**Task prompt:** Copy the lines below, beginning with the one that contains "This screenshot has width=661, height=347." and continuing through the final line, exactly as written and with no other lines.

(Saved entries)
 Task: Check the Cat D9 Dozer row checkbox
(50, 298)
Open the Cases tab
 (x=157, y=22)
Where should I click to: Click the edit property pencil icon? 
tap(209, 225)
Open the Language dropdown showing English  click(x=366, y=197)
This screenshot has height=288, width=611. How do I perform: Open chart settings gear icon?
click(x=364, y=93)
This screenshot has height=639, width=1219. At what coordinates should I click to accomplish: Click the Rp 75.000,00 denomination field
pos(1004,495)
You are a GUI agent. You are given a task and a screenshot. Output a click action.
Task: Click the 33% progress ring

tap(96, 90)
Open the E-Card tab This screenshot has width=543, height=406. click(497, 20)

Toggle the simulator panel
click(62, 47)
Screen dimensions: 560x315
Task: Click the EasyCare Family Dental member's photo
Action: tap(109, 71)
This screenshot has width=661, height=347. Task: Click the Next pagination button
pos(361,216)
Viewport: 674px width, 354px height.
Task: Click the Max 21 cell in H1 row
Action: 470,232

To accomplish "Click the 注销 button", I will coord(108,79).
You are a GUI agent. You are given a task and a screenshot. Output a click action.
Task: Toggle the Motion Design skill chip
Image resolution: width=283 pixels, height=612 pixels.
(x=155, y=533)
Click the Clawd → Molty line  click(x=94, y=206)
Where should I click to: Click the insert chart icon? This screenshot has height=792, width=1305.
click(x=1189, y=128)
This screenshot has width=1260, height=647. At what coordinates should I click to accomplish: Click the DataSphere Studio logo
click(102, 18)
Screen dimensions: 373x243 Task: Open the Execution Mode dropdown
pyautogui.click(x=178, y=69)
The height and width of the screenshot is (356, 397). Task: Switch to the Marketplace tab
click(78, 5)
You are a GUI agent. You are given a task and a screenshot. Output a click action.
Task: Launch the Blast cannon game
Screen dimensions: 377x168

**Written response:**
This screenshot has width=661, height=347. Task: Click the Next pagination button
pos(361,216)
Viewport: 674px width, 354px height.
Task: Click the Max 21 cell in H1 row
Action: 470,232

To accomplish "Click the 注销 button", I will coord(108,79).
You are a GUI agent. You are given a task and a screenshot. Output a click action.
Task: Toggle the Motion Design skill chip
Image resolution: width=283 pixels, height=612 pixels.
(x=155, y=533)
Click the Clawd → Molty line  click(x=94, y=206)
Where should I click to: Click the insert chart icon? This screenshot has height=792, width=1305.
click(x=1189, y=128)
This screenshot has width=1260, height=647. At what coordinates should I click to accomplish: Click the DataSphere Studio logo
click(102, 18)
Screen dimensions: 373x243 Task: Open the Execution Mode dropdown
pyautogui.click(x=178, y=69)
The height and width of the screenshot is (356, 397). Task: Switch to the Marketplace tab
click(78, 5)
You are a GUI agent. You are given a task and a screenshot. Output a click action.
Task: Launch the Blast cannon game
Screen dimensions: 377x168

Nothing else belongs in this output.